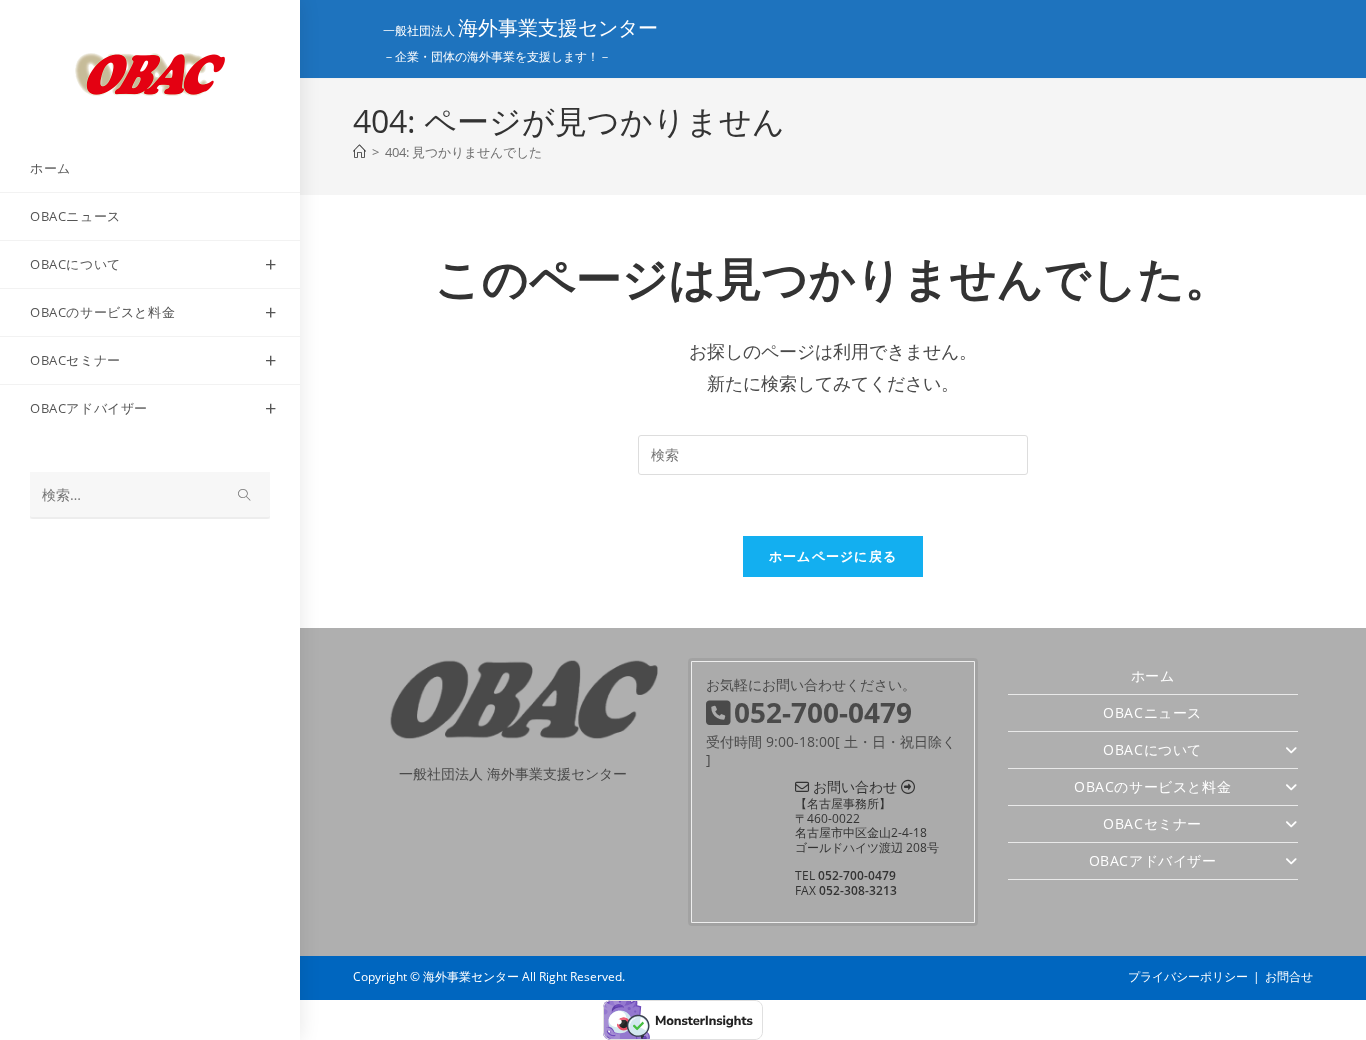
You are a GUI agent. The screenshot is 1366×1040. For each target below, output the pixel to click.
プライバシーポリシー (1188, 976)
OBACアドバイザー (1153, 860)
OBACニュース (1152, 712)
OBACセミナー (1152, 823)
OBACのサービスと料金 (1152, 786)
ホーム (1153, 675)
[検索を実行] (245, 495)
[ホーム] (359, 152)
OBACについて (1152, 749)
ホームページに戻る (833, 556)
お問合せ (1289, 976)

________________________

▸ **TASK TO CARRY OUT**: When the line containing "OBACアドバイザー (1153, 860)" is reached, return it and every later line through the end of the listing above, unaltered and alone.

▸ **RESPONSE AREA**:
OBACアドバイザー (1153, 860)
OBACニュース (1152, 712)
OBACセミナー (1152, 823)
OBACのサービスと料金 (1152, 786)
ホーム (1153, 675)
[検索を実行] (245, 495)
[ホーム] (359, 152)
OBACについて (1152, 749)
ホームページに戻る (833, 556)
お問合せ (1289, 976)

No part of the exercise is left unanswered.